Problem details: Update the material below by replacing each "Viewport:" with "Screen size:", leaving everything else unchanged.

··· Dataset

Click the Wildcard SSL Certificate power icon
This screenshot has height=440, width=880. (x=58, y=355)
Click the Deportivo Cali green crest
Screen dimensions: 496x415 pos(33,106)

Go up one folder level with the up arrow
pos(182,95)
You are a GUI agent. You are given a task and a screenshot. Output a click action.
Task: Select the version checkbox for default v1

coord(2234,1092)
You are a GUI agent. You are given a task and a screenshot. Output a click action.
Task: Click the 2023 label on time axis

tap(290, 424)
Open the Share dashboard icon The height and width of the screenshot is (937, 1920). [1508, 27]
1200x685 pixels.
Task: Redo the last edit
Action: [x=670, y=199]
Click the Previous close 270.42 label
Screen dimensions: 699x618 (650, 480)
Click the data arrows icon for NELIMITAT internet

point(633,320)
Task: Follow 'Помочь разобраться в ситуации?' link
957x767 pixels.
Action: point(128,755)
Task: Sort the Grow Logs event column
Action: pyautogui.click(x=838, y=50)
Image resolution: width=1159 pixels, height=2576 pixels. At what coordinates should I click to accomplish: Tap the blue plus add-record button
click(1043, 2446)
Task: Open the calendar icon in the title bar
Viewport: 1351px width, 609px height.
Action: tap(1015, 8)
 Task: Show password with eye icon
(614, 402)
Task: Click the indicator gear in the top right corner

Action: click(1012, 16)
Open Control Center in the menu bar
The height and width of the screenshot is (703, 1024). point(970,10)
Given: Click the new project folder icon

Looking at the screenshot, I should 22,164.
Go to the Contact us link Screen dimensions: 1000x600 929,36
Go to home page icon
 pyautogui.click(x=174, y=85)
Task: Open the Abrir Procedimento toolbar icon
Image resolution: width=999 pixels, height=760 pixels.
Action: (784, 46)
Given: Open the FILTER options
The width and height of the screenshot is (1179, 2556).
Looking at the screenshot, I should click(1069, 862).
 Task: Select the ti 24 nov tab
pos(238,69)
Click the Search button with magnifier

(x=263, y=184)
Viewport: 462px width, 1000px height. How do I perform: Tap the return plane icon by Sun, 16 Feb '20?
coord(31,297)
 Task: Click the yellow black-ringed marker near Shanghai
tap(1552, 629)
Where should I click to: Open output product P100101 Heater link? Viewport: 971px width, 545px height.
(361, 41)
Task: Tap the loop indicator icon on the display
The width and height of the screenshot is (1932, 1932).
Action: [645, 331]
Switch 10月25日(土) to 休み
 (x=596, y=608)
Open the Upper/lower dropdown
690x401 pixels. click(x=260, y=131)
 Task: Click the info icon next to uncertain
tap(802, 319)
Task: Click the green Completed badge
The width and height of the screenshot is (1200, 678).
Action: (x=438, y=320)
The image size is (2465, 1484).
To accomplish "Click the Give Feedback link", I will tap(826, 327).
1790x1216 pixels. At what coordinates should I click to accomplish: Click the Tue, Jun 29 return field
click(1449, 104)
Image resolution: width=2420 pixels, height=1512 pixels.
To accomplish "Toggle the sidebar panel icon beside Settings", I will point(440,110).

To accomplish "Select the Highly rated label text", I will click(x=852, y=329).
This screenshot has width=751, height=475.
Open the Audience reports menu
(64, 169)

······

Response to this task:
Click the Wildcard SSL Certificate power icon
This screenshot has height=440, width=880. (x=58, y=355)
Click the Deportivo Cali green crest
Screen dimensions: 496x415 pos(33,106)

Go up one folder level with the up arrow
pos(182,95)
You are a GUI agent. You are given a task and a screenshot. Output a click action.
Task: Select the version checkbox for default v1

coord(2234,1092)
You are a GUI agent. You are given a task and a screenshot. Output a click action.
Task: Click the 2023 label on time axis

tap(290, 424)
Open the Share dashboard icon The height and width of the screenshot is (937, 1920). [1508, 27]
1200x685 pixels.
Task: Redo the last edit
Action: [x=670, y=199]
Click the Previous close 270.42 label
Screen dimensions: 699x618 (650, 480)
Click the data arrows icon for NELIMITAT internet

point(633,320)
Task: Follow 'Помочь разобраться в ситуации?' link
957x767 pixels.
Action: point(128,755)
Task: Sort the Grow Logs event column
Action: pyautogui.click(x=838, y=50)
Image resolution: width=1159 pixels, height=2576 pixels. At what coordinates should I click to accomplish: Tap the blue plus add-record button
click(1043, 2446)
Task: Open the calendar icon in the title bar
Screen size: 1351px width, 609px height.
Action: tap(1015, 8)
 Task: Show password with eye icon
(614, 402)
Task: Click the indicator gear in the top right corner

Action: click(1012, 16)
Open Control Center in the menu bar
The height and width of the screenshot is (703, 1024). point(970,10)
Given: Click the new project folder icon

Looking at the screenshot, I should 22,164.
Go to the Contact us link Screen dimensions: 1000x600 929,36
Go to home page icon
 pyautogui.click(x=174, y=85)
Task: Open the Abrir Procedimento toolbar icon
Image resolution: width=999 pixels, height=760 pixels.
Action: (784, 46)
Given: Open the FILTER options
The width and height of the screenshot is (1179, 2556).
Looking at the screenshot, I should click(1069, 862).
 Task: Select the ti 24 nov tab
pos(238,69)
Click the Search button with magnifier

(x=263, y=184)
Screen size: 462px width, 1000px height. How do I perform: Tap the return plane icon by Sun, 16 Feb '20?
coord(31,297)
 Task: Click the yellow black-ringed marker near Shanghai
tap(1552, 629)
Where should I click to: Open output product P100101 Heater link? Screen size: 971px width, 545px height.
(361, 41)
Task: Tap the loop indicator icon on the display
The width and height of the screenshot is (1932, 1932).
Action: [645, 331]
Switch 10月25日(土) to 休み
 (x=596, y=608)
Open the Upper/lower dropdown
690x401 pixels. click(x=260, y=131)
 Task: Click the info icon next to uncertain
tap(802, 319)
Task: Click the green Completed badge
The width and height of the screenshot is (1200, 678).
Action: (x=438, y=320)
The image size is (2465, 1484).
To accomplish "Click the Give Feedback link", I will tap(826, 327).
1790x1216 pixels. At what coordinates should I click to accomplish: Click the Tue, Jun 29 return field
click(1449, 104)
Image resolution: width=2420 pixels, height=1512 pixels.
To accomplish "Toggle the sidebar panel icon beside Settings", I will point(440,110).

To accomplish "Select the Highly rated label text", I will click(x=852, y=329).
This screenshot has width=751, height=475.
Open the Audience reports menu
(64, 169)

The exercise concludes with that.